-- start --

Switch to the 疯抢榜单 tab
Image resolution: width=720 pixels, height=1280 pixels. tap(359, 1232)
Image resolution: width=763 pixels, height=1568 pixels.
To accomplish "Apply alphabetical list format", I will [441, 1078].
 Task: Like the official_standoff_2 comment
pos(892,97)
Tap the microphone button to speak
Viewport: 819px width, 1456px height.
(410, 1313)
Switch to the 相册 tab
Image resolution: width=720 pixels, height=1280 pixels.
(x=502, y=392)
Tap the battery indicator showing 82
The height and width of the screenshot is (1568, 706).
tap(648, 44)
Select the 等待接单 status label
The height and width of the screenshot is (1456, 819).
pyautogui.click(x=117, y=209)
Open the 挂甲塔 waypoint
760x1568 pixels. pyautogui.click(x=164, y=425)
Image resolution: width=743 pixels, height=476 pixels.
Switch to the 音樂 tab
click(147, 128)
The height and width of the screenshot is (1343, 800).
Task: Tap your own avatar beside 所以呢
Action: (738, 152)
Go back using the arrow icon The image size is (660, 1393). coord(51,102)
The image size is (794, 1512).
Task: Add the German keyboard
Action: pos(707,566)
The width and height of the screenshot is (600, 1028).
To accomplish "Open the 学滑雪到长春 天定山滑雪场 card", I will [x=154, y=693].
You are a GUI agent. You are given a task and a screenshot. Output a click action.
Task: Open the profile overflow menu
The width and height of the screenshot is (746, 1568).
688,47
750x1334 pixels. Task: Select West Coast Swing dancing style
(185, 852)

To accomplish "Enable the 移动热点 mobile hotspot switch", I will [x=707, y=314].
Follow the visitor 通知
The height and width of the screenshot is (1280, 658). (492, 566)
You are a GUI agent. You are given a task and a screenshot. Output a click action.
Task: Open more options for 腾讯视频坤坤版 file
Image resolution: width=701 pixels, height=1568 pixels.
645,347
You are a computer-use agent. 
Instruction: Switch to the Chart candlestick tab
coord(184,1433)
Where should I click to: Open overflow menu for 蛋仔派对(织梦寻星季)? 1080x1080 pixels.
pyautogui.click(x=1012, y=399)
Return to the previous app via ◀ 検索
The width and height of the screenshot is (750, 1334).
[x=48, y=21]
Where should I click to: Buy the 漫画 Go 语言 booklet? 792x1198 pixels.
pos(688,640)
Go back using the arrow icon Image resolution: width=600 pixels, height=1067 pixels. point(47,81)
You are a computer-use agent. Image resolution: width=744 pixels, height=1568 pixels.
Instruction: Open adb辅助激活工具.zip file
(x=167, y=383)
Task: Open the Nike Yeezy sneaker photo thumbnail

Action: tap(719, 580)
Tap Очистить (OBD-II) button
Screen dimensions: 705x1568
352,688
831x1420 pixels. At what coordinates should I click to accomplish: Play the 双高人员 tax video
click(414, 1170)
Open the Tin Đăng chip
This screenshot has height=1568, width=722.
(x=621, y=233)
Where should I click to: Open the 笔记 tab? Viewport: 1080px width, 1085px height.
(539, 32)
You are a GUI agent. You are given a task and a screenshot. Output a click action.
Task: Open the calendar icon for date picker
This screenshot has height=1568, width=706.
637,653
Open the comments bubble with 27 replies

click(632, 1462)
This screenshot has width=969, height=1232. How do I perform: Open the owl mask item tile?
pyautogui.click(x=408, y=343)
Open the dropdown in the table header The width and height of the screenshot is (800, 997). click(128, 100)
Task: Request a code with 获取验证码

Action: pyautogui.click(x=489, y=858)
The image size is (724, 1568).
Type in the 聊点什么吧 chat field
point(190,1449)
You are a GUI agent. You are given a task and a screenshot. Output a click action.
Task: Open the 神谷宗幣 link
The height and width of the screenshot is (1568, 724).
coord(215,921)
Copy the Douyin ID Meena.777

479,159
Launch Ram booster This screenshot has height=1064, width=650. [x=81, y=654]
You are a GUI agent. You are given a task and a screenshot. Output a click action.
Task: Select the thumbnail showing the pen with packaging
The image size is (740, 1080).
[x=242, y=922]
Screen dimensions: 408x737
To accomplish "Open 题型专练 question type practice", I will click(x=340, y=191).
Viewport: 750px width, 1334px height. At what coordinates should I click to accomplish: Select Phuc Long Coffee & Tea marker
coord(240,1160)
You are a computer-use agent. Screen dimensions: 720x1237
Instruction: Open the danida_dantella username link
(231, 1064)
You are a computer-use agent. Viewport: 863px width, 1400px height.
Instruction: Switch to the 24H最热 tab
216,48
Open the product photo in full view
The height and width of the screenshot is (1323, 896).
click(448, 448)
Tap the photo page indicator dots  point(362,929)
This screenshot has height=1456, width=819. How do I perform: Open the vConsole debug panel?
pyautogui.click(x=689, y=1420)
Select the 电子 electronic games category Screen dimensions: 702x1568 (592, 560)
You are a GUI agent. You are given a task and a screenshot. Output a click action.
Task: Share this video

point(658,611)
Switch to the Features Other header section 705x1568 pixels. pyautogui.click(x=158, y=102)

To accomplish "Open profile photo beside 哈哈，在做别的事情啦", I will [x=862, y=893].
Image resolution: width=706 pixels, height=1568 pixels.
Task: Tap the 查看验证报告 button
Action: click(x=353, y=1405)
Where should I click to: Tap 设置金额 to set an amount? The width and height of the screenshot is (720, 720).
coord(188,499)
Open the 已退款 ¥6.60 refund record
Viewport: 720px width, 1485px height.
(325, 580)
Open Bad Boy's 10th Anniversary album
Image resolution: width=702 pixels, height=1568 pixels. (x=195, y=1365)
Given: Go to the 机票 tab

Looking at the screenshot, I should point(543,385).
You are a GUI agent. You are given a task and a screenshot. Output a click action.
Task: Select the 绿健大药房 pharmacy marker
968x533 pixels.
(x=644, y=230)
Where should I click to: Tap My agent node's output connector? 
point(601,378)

-- end --

(EXERCISE DIRECTIONS): Reproduce all of the records above, changing every occurrence of "GUI agent" to "screen agent" and leaving everything else intact.

(ANSWER BELOW):
Switch to the 疯抢榜单 tab
Image resolution: width=720 pixels, height=1280 pixels. tap(359, 1232)
Image resolution: width=763 pixels, height=1568 pixels.
To accomplish "Apply alphabetical list format", I will [441, 1078].
 Task: Like the official_standoff_2 comment
pos(892,97)
Tap the microphone button to speak
Viewport: 819px width, 1456px height.
(410, 1313)
Switch to the 相册 tab
Image resolution: width=720 pixels, height=1280 pixels.
(x=502, y=392)
Tap the battery indicator showing 82
The height and width of the screenshot is (1568, 706).
tap(648, 44)
Select the 等待接单 status label
The height and width of the screenshot is (1456, 819).
pyautogui.click(x=117, y=209)
Open the 挂甲塔 waypoint
760x1568 pixels. pyautogui.click(x=164, y=425)
Image resolution: width=743 pixels, height=476 pixels.
Switch to the 音樂 tab
click(147, 128)
The height and width of the screenshot is (1343, 800).
Task: Tap your own avatar beside 所以呢
Action: (738, 152)
Go back using the arrow icon The image size is (660, 1393). coord(51,102)
The image size is (794, 1512).
Task: Add the German keyboard
Action: pos(707,566)
The width and height of the screenshot is (600, 1028).
To accomplish "Open the 学滑雪到长春 天定山滑雪场 card", I will [x=154, y=693].
You are a screen agent. You are given a task and a screenshot. Output a click action.
Task: Open the profile overflow menu
The width and height of the screenshot is (746, 1568).
688,47
750x1334 pixels. Task: Select West Coast Swing dancing style
(185, 852)

To accomplish "Enable the 移动热点 mobile hotspot switch", I will [x=707, y=314].
Follow the visitor 通知
The height and width of the screenshot is (1280, 658). (492, 566)
You are a screen agent. You are given a task and a screenshot. Output a click action.
Task: Open more options for 腾讯视频坤坤版 file
Image resolution: width=701 pixels, height=1568 pixels.
645,347
You are a computer-use agent. 
Instruction: Switch to the Chart candlestick tab
coord(184,1433)
Where should I click to: Open overflow menu for 蛋仔派对(织梦寻星季)? 1080x1080 pixels.
pyautogui.click(x=1012, y=399)
Return to the previous app via ◀ 検索
The width and height of the screenshot is (750, 1334).
[x=48, y=21]
Where should I click to: Buy the 漫画 Go 语言 booklet? 792x1198 pixels.
pos(688,640)
Go back using the arrow icon Image resolution: width=600 pixels, height=1067 pixels. point(47,81)
You are a computer-use agent. Image resolution: width=744 pixels, height=1568 pixels.
Instruction: Open adb辅助激活工具.zip file
(x=167, y=383)
Task: Open the Nike Yeezy sneaker photo thumbnail

Action: tap(719, 580)
Tap Очистить (OBD-II) button
Screen dimensions: 705x1568
352,688
831x1420 pixels. At what coordinates should I click to accomplish: Play the 双高人员 tax video
click(414, 1170)
Open the Tin Đăng chip
This screenshot has height=1568, width=722.
(x=621, y=233)
Where should I click to: Open the 笔记 tab? Viewport: 1080px width, 1085px height.
(539, 32)
You are a screen agent. You are given a task and a screenshot. Output a click action.
Task: Open the calendar icon for date picker
This screenshot has height=1568, width=706.
637,653
Open the comments bubble with 27 replies

click(632, 1462)
This screenshot has width=969, height=1232. How do I perform: Open the owl mask item tile?
pyautogui.click(x=408, y=343)
Open the dropdown in the table header The width and height of the screenshot is (800, 997). click(128, 100)
Task: Request a code with 获取验证码

Action: pyautogui.click(x=489, y=858)
The image size is (724, 1568).
Type in the 聊点什么吧 chat field
point(190,1449)
You are a screen agent. You are given a task and a screenshot. Output a click action.
Task: Open the 神谷宗幣 link
The height and width of the screenshot is (1568, 724).
coord(215,921)
Copy the Douyin ID Meena.777

479,159
Launch Ram booster This screenshot has height=1064, width=650. [x=81, y=654]
You are a screen agent. You are given a task and a screenshot. Output a click action.
Task: Select the thumbnail showing the pen with packaging
The image size is (740, 1080).
[x=242, y=922]
Screen dimensions: 408x737
To accomplish "Open 题型专练 question type practice", I will click(x=340, y=191).
Viewport: 750px width, 1334px height. At what coordinates should I click to accomplish: Select Phuc Long Coffee & Tea marker
coord(240,1160)
You are a computer-use agent. Screen dimensions: 720x1237
Instruction: Open the danida_dantella username link
(231, 1064)
You are a computer-use agent. Viewport: 863px width, 1400px height.
Instruction: Switch to the 24H最热 tab
216,48
Open the product photo in full view
The height and width of the screenshot is (1323, 896).
click(448, 448)
Tap the photo page indicator dots  point(362,929)
This screenshot has height=1456, width=819. How do I perform: Open the vConsole debug panel?
pyautogui.click(x=689, y=1420)
Select the 电子 electronic games category Screen dimensions: 702x1568 (592, 560)
You are a screen agent. You are given a task and a screenshot. Output a click action.
Task: Share this video

point(658,611)
Switch to the Features Other header section 705x1568 pixels. pyautogui.click(x=158, y=102)

To accomplish "Open profile photo beside 哈哈，在做别的事情啦", I will [x=862, y=893].
Image resolution: width=706 pixels, height=1568 pixels.
Task: Tap the 查看验证报告 button
Action: click(x=353, y=1405)
Where should I click to: Tap 设置金额 to set an amount? The width and height of the screenshot is (720, 720).
coord(188,499)
Open the 已退款 ¥6.60 refund record
Viewport: 720px width, 1485px height.
(325, 580)
Open Bad Boy's 10th Anniversary album
Image resolution: width=702 pixels, height=1568 pixels. (x=195, y=1365)
Given: Go to the 机票 tab

Looking at the screenshot, I should point(543,385).
You are a screen agent. You are given a task and a screenshot. Output a click action.
Task: Select the 绿健大药房 pharmacy marker
968x533 pixels.
(x=644, y=230)
Where should I click to: Tap My agent node's output connector? 
point(601,378)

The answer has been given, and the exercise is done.